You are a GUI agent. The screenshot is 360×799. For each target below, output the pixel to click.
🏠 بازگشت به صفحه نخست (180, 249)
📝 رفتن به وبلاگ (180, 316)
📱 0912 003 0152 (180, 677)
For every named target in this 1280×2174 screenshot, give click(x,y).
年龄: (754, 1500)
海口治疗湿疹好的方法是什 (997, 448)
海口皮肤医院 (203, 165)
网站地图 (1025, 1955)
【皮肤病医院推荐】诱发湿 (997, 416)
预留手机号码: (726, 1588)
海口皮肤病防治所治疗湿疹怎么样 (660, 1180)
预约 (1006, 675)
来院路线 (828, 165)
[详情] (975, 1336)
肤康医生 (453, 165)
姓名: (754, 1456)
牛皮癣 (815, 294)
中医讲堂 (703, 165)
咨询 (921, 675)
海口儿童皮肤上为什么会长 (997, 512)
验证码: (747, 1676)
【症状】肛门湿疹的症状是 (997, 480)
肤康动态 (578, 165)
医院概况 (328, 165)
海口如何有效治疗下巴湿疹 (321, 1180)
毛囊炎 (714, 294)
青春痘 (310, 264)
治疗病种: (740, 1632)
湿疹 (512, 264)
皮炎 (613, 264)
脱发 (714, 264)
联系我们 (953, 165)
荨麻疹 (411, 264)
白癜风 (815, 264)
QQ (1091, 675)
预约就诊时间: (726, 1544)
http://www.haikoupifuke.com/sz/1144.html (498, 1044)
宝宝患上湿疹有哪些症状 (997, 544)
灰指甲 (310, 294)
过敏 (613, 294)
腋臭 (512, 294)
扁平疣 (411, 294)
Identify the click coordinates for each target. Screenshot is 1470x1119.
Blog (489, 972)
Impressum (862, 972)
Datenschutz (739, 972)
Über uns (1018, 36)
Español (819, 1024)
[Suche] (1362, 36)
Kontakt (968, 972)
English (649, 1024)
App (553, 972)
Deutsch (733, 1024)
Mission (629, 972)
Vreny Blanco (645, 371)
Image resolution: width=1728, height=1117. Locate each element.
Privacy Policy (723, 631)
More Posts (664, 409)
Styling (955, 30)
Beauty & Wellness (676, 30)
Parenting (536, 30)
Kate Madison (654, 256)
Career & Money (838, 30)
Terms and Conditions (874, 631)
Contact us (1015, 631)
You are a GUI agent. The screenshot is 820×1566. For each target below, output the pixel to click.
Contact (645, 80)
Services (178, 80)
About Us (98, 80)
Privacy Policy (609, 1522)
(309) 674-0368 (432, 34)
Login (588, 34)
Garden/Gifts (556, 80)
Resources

----

*Description of the task*: Take the line with "Terms and Conditions (874, 631)" and all lines after it through the end of the records, and write them out exactly; include nothing else.

*Written response*:
Terms and Conditions (874, 631)
Contact us (1015, 631)
You are a GUI agent. The screenshot is 820×1566. For each target below, output the pixel to click.
Contact (645, 80)
Services (178, 80)
About Us (98, 80)
Privacy Policy (609, 1522)
(309) 674-0368 (432, 34)
Login (588, 34)
Garden/Gifts (556, 80)
Resources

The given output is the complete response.